The argument for a disc wheel is that is smooths out the airflow across the rear wheel, reducing drag. Also, in some wind angles, it can act as a sail and give a little 'push'. There's also the argument that it streamlines your wallet, thus further reducing drag....or, it could increase drag when your spouse finds out how much you spent on a *single* wheel. The drawback is that they can be tough to control in a strong crosswind....and you'll get laughed at if you use one on your next group ride.

For the State Time Trial championship race down in Pattison, TX this year, I rented a HED carbon disc wheel (for fun, and to see what kind of an benefit I might receive).

The rental ran about $100 for the week for a wheel that normally costs around $700 new. The wheel was lighter than my 60mm carbon Real Design wheel and performed well. Besides, a disc makes a cool roaring sound as you pass someone....probably sounds like 'whining' if *you* get passed while using a disc, but that's a different discussion.

I like new toys for my bike, but couldn't justify spending $700+cassette+tires on a wheel that I might use 5 or 6 times per year.

Enter the aero wheel cover ($100 delivered). This is basically two pieces of lens-shaped plastic that attach to a standard rear wheel, covering the spokes and creating a 'disc-effect'.

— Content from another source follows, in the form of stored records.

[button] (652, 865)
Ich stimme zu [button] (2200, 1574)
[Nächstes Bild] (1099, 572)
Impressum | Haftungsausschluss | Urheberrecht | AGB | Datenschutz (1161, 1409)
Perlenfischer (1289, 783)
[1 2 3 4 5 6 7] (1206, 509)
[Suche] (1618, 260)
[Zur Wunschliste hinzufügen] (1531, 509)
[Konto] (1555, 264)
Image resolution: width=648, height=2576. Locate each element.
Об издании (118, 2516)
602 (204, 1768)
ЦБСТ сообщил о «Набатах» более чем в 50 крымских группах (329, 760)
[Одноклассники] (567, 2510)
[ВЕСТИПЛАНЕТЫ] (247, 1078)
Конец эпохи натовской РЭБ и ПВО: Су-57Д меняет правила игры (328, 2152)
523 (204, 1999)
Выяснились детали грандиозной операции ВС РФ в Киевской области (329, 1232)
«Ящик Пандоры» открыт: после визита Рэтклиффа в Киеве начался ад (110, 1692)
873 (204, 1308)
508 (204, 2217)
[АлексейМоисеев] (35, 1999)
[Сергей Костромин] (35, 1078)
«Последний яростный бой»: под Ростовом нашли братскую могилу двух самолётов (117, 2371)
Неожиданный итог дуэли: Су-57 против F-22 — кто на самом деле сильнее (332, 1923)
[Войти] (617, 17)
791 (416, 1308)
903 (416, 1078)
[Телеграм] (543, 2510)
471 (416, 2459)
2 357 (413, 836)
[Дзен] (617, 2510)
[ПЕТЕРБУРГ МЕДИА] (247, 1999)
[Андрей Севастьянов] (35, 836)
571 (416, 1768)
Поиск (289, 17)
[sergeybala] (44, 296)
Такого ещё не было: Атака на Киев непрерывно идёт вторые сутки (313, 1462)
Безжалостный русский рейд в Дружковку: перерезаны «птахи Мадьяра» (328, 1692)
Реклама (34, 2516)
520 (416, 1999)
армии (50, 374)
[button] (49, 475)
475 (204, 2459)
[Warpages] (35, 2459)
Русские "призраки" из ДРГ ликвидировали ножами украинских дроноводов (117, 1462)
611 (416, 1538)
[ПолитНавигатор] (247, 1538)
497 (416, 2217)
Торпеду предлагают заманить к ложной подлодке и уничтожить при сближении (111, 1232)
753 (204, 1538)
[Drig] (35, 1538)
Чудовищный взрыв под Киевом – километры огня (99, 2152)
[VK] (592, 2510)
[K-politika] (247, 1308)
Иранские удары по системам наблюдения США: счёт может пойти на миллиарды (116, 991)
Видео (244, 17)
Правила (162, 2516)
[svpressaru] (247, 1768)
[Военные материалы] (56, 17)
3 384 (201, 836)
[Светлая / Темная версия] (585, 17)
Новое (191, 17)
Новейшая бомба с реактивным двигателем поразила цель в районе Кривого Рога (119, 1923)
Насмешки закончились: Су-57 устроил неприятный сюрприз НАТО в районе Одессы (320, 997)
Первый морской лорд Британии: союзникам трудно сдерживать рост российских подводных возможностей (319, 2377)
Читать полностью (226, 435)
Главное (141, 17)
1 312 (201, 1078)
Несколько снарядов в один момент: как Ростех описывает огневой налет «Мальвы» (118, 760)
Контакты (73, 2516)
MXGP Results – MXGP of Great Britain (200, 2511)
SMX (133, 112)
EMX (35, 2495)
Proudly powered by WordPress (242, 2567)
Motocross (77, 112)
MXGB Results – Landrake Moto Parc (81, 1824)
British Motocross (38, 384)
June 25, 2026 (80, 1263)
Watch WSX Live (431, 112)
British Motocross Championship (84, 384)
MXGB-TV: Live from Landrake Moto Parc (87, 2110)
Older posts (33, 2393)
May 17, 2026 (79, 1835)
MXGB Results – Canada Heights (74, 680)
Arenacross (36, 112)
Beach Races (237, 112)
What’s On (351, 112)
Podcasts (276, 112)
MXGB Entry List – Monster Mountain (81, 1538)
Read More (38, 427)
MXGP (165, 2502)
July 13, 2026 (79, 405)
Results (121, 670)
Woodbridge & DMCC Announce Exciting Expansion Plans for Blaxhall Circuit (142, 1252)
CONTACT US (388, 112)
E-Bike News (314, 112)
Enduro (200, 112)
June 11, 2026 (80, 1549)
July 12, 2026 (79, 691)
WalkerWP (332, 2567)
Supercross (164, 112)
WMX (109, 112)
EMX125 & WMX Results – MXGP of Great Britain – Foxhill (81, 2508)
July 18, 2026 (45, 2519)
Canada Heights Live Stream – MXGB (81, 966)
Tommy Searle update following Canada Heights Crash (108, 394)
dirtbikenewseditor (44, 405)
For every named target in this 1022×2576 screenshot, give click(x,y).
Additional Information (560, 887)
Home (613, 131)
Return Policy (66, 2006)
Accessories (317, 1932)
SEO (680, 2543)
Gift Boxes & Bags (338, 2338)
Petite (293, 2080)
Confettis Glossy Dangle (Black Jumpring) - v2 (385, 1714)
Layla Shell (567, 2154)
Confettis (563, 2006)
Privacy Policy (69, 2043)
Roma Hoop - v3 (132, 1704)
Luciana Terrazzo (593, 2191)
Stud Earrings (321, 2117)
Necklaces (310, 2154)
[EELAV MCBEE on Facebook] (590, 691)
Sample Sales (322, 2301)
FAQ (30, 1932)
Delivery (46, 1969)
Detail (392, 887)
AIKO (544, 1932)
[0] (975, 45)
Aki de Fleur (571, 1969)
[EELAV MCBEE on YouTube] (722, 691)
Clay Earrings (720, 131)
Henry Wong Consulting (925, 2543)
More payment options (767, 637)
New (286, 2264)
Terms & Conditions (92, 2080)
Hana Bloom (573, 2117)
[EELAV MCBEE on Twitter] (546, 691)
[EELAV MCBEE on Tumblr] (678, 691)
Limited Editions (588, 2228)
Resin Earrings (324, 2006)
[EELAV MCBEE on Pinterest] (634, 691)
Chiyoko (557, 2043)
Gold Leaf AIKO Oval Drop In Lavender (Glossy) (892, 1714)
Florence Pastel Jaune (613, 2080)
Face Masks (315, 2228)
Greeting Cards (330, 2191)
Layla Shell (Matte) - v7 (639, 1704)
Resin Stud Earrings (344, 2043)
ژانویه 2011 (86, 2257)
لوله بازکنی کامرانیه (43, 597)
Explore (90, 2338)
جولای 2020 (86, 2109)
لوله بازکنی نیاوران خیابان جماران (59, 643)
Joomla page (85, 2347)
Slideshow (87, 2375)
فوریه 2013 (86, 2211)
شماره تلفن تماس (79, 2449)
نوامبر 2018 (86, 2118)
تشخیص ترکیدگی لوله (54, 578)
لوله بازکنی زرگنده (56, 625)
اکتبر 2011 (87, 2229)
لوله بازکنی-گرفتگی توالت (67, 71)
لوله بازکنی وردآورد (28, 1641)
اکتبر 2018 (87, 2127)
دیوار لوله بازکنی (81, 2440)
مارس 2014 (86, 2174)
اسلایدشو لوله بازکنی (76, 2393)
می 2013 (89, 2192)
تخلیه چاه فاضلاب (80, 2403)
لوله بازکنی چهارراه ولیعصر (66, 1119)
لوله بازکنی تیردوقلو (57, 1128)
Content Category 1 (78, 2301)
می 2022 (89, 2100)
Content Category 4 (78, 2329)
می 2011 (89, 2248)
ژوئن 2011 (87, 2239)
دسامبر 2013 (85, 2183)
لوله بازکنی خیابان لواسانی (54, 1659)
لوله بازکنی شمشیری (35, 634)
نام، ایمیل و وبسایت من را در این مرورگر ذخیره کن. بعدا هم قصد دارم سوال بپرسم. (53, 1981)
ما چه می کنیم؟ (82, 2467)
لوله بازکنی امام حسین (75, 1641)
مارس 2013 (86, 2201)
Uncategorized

Mounting the cover takes about 10 minutes, requiring the cassette to be removed and replaced (a good opportunity to deep clean the cogs!), and small plastic bolts to be fastened around the perimeter of the cover.

Weight is a bit of a drawback with this product, as the wheel is significantly heavier than a carbon disc (like HED or Zipp), since you have the weight of the (non-carbon) cover+spokes....but still, not terrible. I've done two races with it so far and didn't feel that I was dragging an anchor up the hills. I've also ridden it in 20+ mph winds without experiencing control issues (I have other control issues, but I don't like to talk about it).

Does it make me any faster? I have no idea (but I'm going to say 'yes' since I've already bought it). Physical and environmental condition changes between 'test runs' would probably be enough to skew any empirical results. However, I believe that the mental aspect of endurance sports is significant. Waiting on the start line with a skinsuit, shaved legs, aero helmet, aerobars and a disc wheel means you've told yourself "I'm riding fast today".......and......."I hope I don't get pulled over by the local sherrif and taken to jail looking like this".

In my last time trial race, I beat the next guy by less than half a second. No, it wasn't for a podium spot, and I'm not going to say that a disc wheel gained me "X" number of seconds in that race, but it was still one place higher, and I did beat my time from the previous year by almost 5 minutes. Some of that was better training, strategy and better bike positioning, but I would also include the aero advantage too.

If you're not prepared to spend $700-$2500 on a lightweight carbon disc, the (around $100) aero cover is a good alternative. Look fast, feel fast, be fast.

1 comment:

Nathan Scot said...

The late 80's had the UNI disc cover, rubberised fabric that clipped to the spokes. I used it in a team duathlon on my road bike with aero bars. Felt fast and I finished 6th of 25 teams, My wheelset was a Campy hub with aero rims, but 32 spokes! How things have changed.